Description. Female paratype (MPEG 11287). Total length: 1.57. Carapace 0.74 long, 0.52 wide and 0.31 high. Ocular quadrangle 0.34 long. Anterior eye row 0.54 wide, posterior 0.53 wide. Chelicera, endite, labium and sternum as in male ( Fig. 5D View FIGURE 5 ). Legs 43=12. Length of legs: I 0.98 (0.31 + 0.36 + 0.31); II 0.91 (0.31 + 0.31 + 0.29); III 0.98 (0.30 + 0.35 + 0.33); IV 1.18 (0.33 + 0.40 + 0.45). Spinnerets (n=2; Figs 9C–D View FIGURE 9 ): the anterior lateral spinneret has two anteriorly placed major ampullate spigots (MAP), and four posteriorly placed piriform spigots around three tartipores; the posterior median spinneret has two distal minor ampullate spigots (mAP) and one more proximal aciniform spigot; the posterior lateral spinneret is as in male. Epigyne ( Figs 4F–H View FIGURE 4 , 6D–E View FIGURE 6 ): short copulatory ducts diverge anteriorly from CO to spermathecae; fertilization ducts laterally projected. Color in alcohol: as in a male, but with lighter transversal brown stripes; markings on legs poorly conspicuous ( Figs 3D–F View FIGURE 3 ).

Note. As a typical Neonella , N. choanocytica sp. nov. is one of the smallest known jumping spiders. Given the light bodies, tarsal tufts, similar in both sexes, are composed of only a few adhesive setae (2 males and 2 females observed in SEM; Figs 7–8 View FIGURE 7 View FIGURE 8 ): tarsal tufts I–II have typically 5 pairs of adhesive setae (total=10 setae), of which one unpaired seta can be missing (probably broken off due to use); tarsi III–IV have 14–16 adhesive setae (7 or 8 pairs). Each adhesive seta is about 7 µm wide, regardless of the leg. Besides these, there is also a pair of ventral, nonadhesive setae in all tarsi, possibly with sensitive function. Talsal claws are short, asymmetrical, with only a few teeth (fewer in retrolateral claw).

Distribution. Known only from the type locality (state of Piauí, Brazil).

Natural History.
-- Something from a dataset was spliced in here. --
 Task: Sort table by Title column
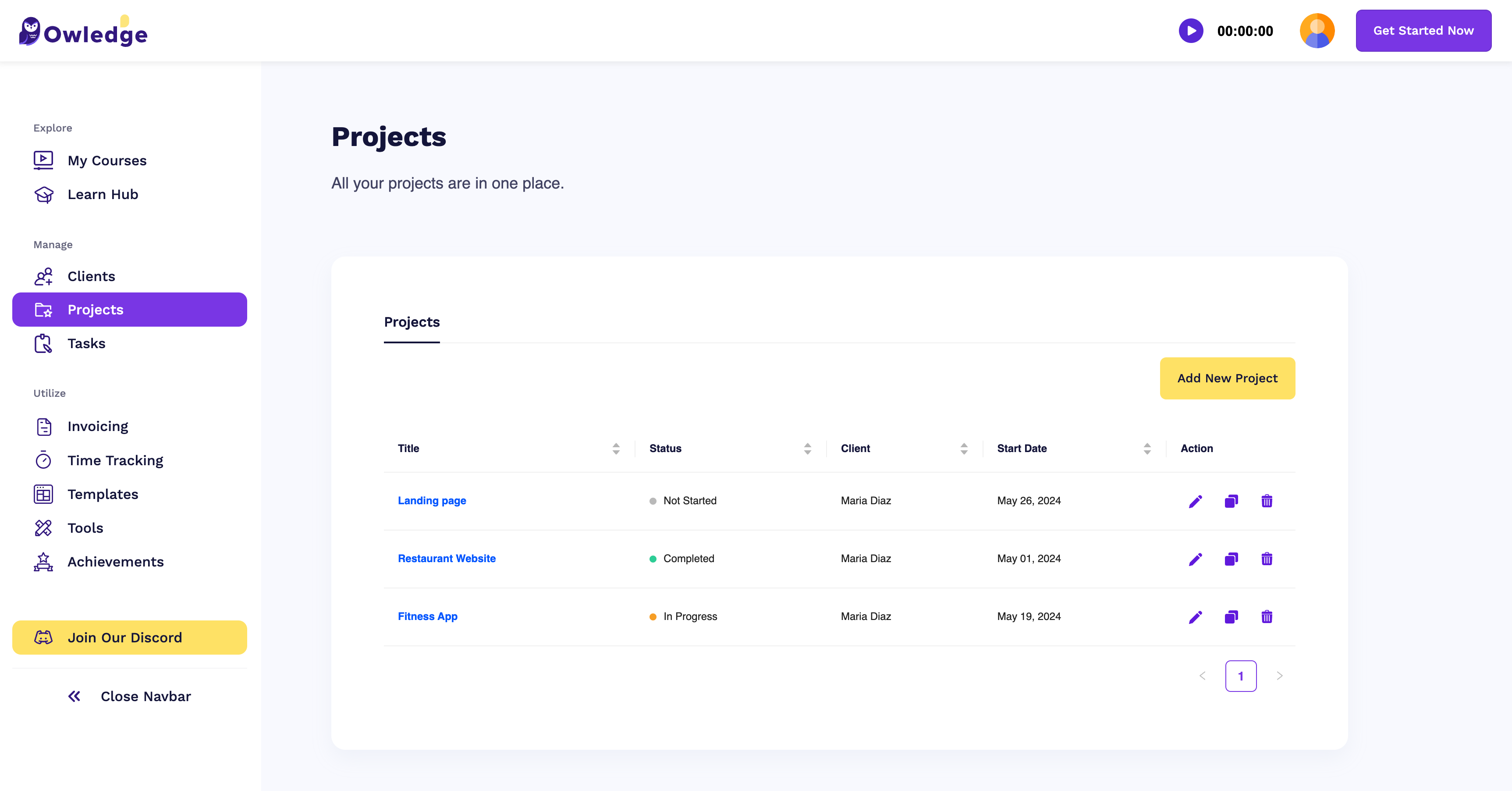pyautogui.click(x=616, y=449)
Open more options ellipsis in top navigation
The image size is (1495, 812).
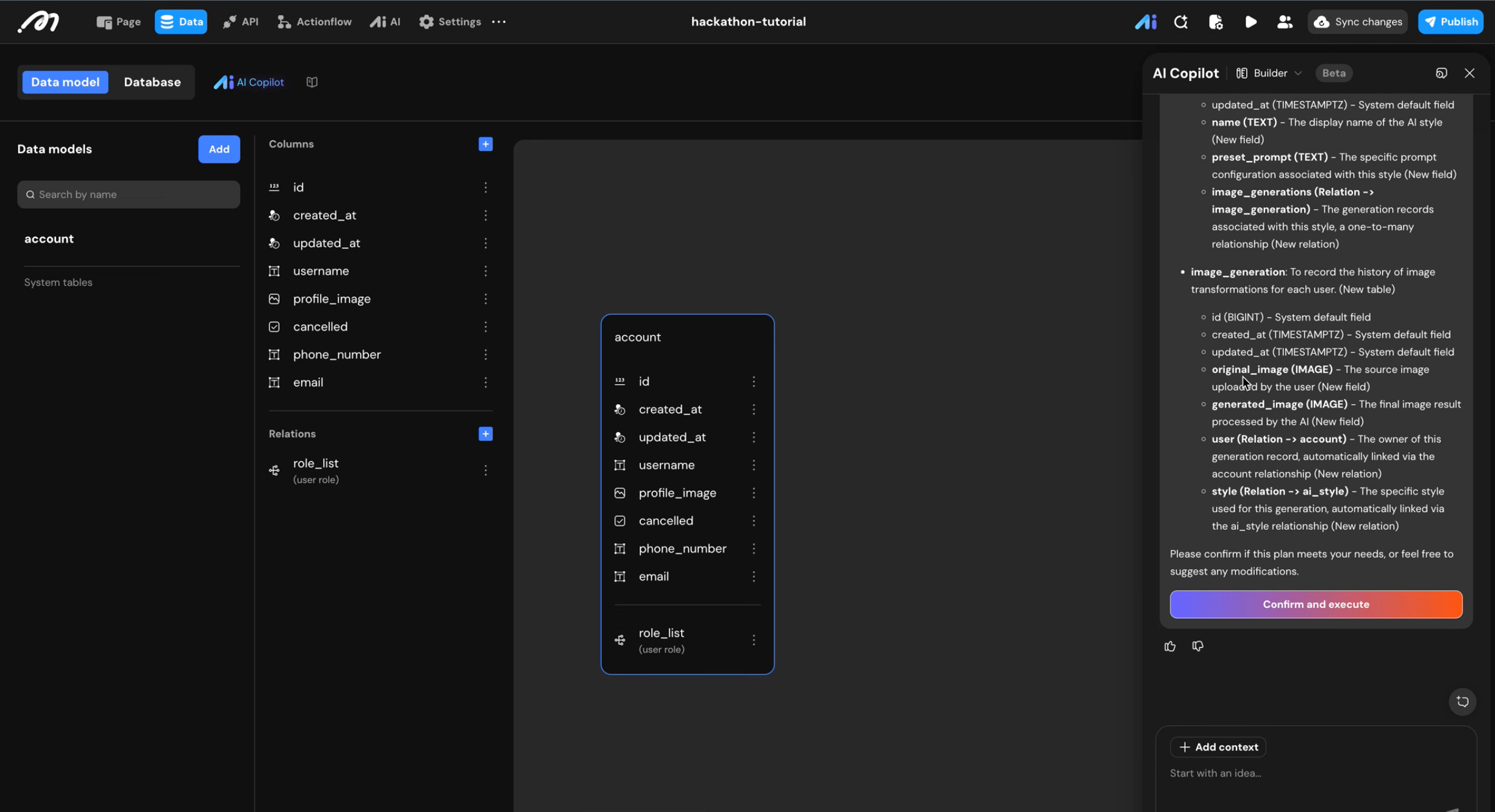pyautogui.click(x=499, y=22)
The specimens of N. choanocytica sp. nov. studied were collected both from the ground (pitfall trap, Winkler extractor) and vegetation (beating sheet) in different biomes, such as tropical semi-deciduous dry forest, evergreen broad-leaved sclerophyllous shrubland (Cerrado stricto sensu), grassland (Campo Limpo), and gallery forest (tropical ombrophilous, occasionally flooded forest).